# [Objective]
Lay out everything from the line containing "Click the orange cube Edit/Object icon" down to the end of the lines as a numbered list, with blank lines dropped. Leave the pictures out.

## Begin The data

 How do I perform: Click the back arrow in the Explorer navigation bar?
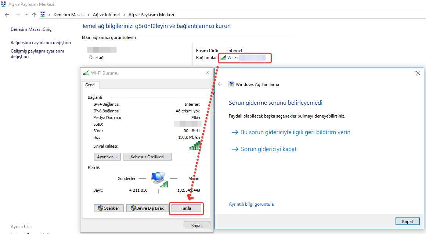coord(7,15)
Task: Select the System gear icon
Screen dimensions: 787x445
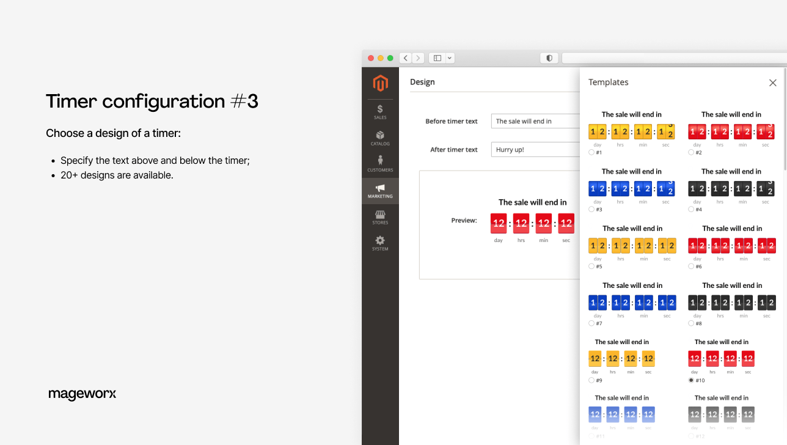Action: (x=380, y=241)
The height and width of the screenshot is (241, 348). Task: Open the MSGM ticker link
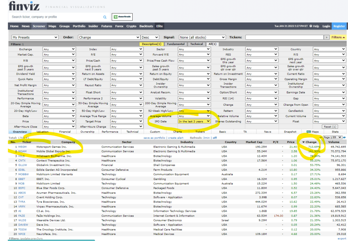[22, 147]
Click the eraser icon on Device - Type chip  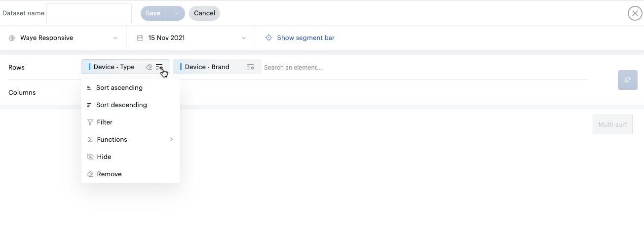pos(149,67)

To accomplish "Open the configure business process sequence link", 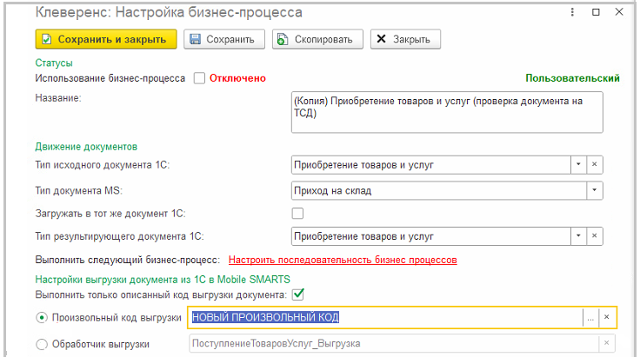I will 343,260.
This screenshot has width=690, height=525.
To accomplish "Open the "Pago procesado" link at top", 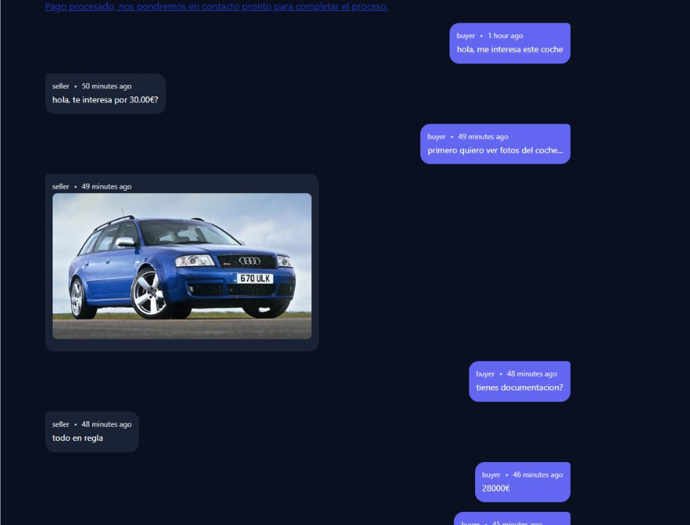I will (216, 7).
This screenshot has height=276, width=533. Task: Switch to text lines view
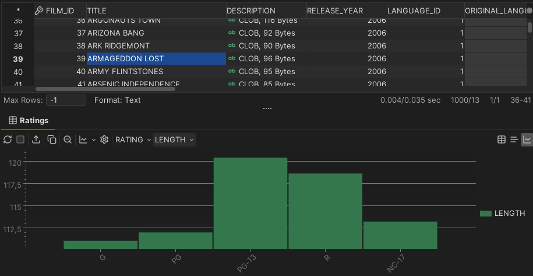pyautogui.click(x=514, y=139)
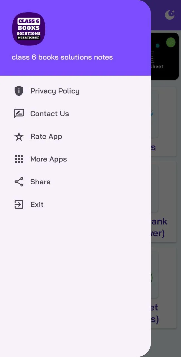
Task: Open the Privacy Policy menu entry
Action: [55, 91]
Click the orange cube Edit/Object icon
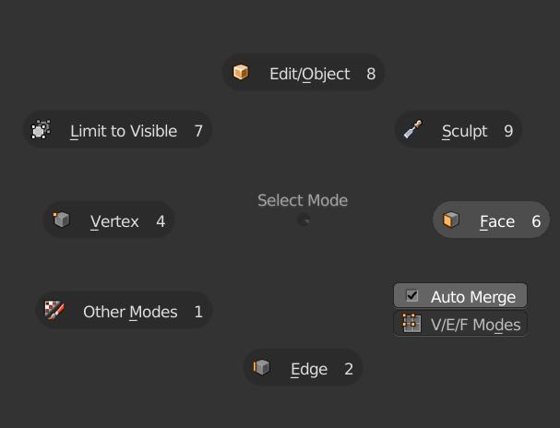 point(241,73)
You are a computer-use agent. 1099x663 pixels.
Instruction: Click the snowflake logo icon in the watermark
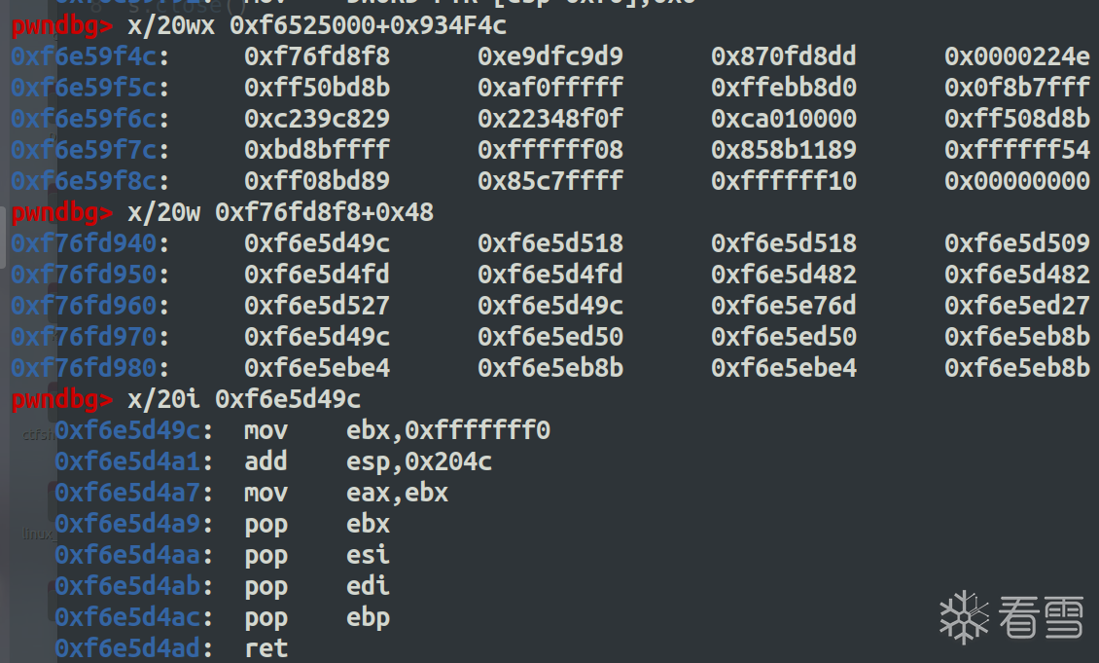coord(964,616)
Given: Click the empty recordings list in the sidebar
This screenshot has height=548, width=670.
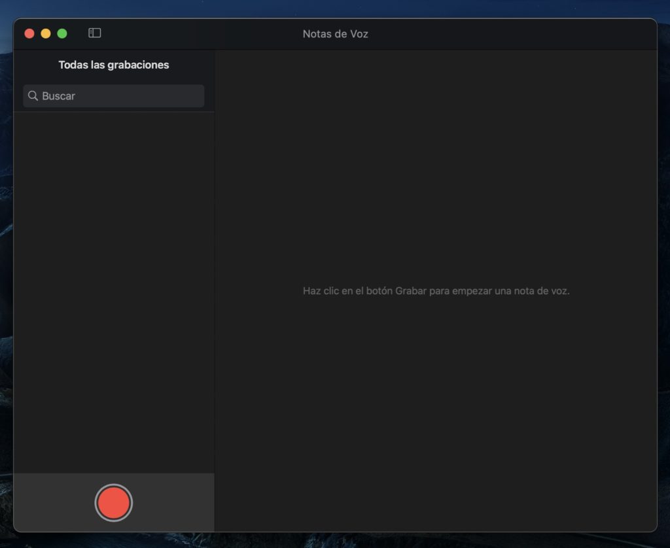Looking at the screenshot, I should [x=114, y=288].
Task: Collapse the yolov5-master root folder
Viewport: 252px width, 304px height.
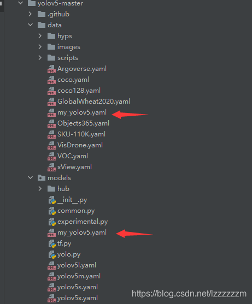Action: click(21, 3)
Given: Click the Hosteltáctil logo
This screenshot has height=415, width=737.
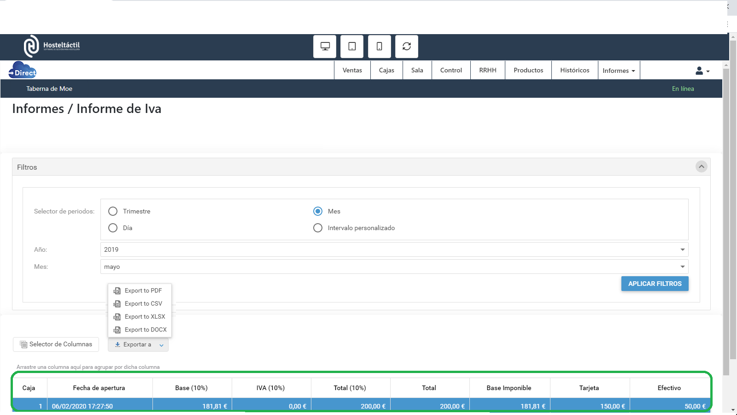Looking at the screenshot, I should point(52,46).
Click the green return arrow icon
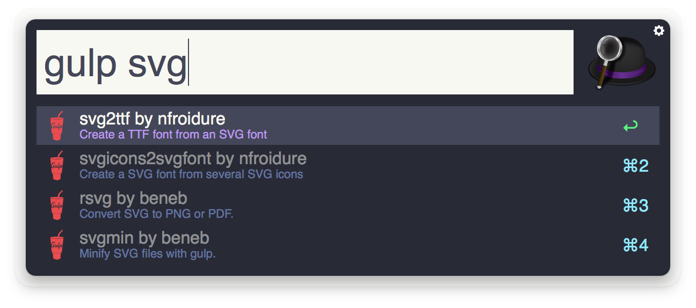The width and height of the screenshot is (696, 308). 630,127
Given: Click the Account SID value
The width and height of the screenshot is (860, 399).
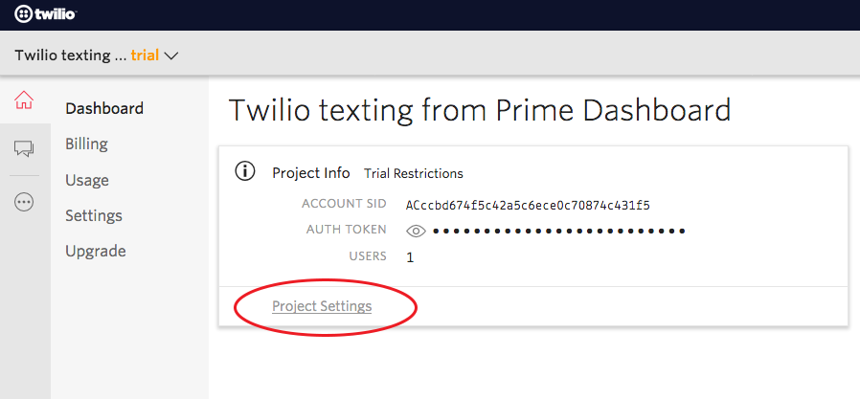Looking at the screenshot, I should coord(528,205).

## End The data

# [Complete output]
1. Click the orange cube Edit/Object icon
2.  point(241,73)
3. You are a computer-use agent. 1099x663 pixels.
4. Instruction: Click the snowflake logo icon in the watermark
5. coord(964,616)
6. Given: Click the empty recordings list in the sidebar
7. This screenshot has height=548, width=670.
8. Looking at the screenshot, I should [x=114, y=288].
9. Task: Collapse the yolov5-master root folder
10. Viewport: 252px width, 304px height.
11. Action: click(21, 3)
12. Given: Click the Hosteltáctil logo
13. This screenshot has height=415, width=737.
14. Looking at the screenshot, I should point(52,46).
15. Click the green return arrow icon
16. The width and height of the screenshot is (696, 308). 630,127
17. Given: Click the Account SID value
18. The width and height of the screenshot is (860, 399).
19. Looking at the screenshot, I should coord(528,205).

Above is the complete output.